- Born: Baltimore, Maryland
- Education: Stanford University
- Occupation: Philanthropist
- Spouse: Warner W. Henry
- Children: 3

= Carol F. Henry =

American philanthropist from California

Carol F. Henry is an American philanthropist from California. She is one of the founders of the Los Angeles Opera, and has served as its president since 2005.

==Early life==
Carol F. Henry was born in Baltimore, Maryland. She grew up in Sacramento, California. Henry graduated from Stanford University in 1961 and went on to receive a master's degree in Education from the same institution a year later, in 1962.

==Career==
Henry taught in public schools in Manhattan Beach, California from 1962 to 1966. She has served on the board of directors of the Henry Wine Group since 1970.

==Philanthropy==
She initially volunteered for the Junior League of Los Angeles. She then went on to serve on the boards of trustees of the KCET Women's Council, the National Council on Alcoholism, the Cate School, Teach For America, the Pasadena Art Alliance, and the Art Center College of Design. She currently serves on the boards of trustees of the University of Southern California Thornton School of Music.

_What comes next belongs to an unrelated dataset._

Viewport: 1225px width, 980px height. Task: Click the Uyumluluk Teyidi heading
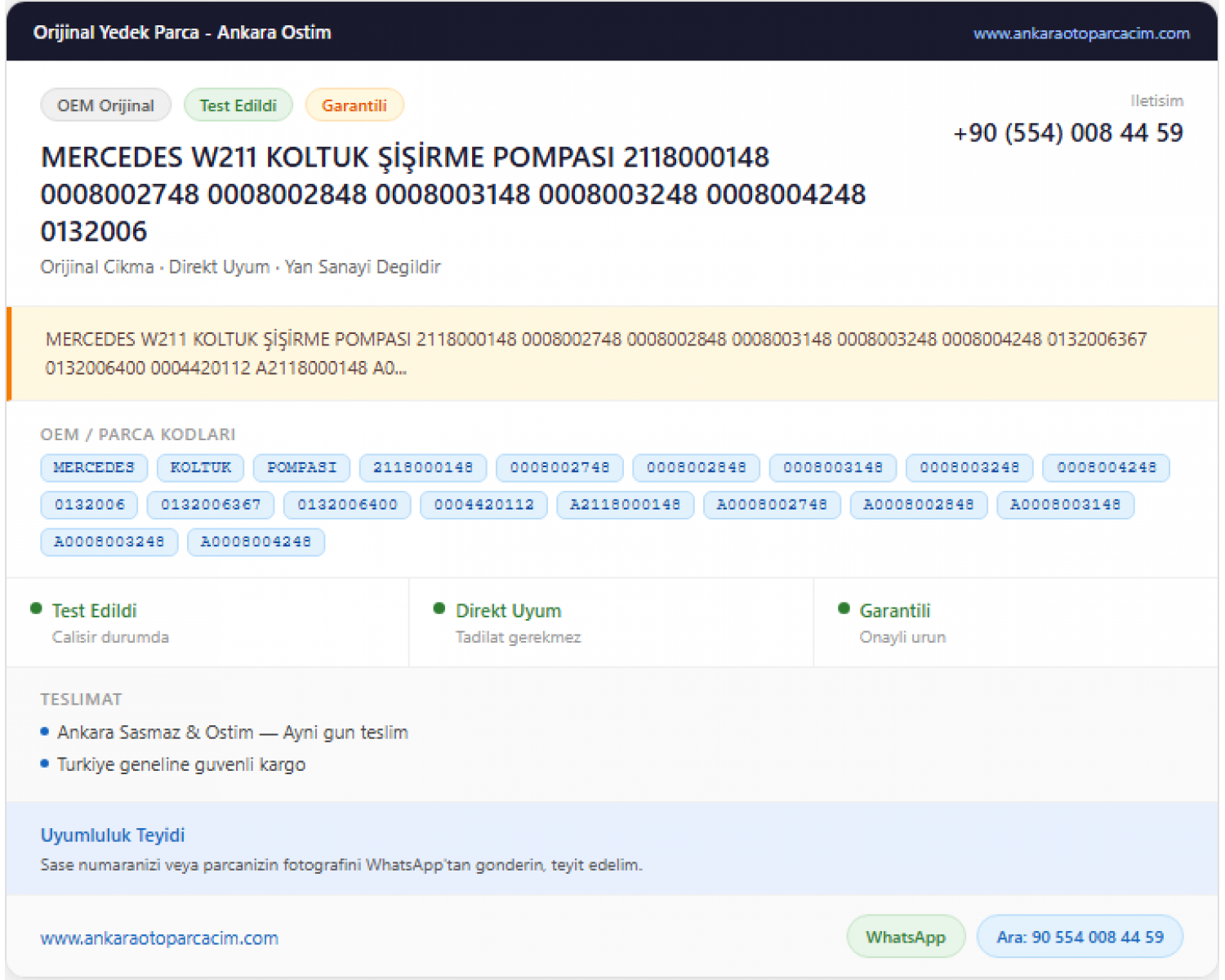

Henry is one of the founders of the Los Angeles Opera. Indeed, she began volunteering for the Los Angeles Opera League in 1981. She has also served on its board since its founding in 1985. She has served as its president, or chairman of the executive committee, since 2005. Additionally, she serves on the board of Opera America.

==Personal life==
She married Warner W. Henry, the founder of the Henry Wine Group, in 1966. The couple has three children. She resides in Pasadena, California.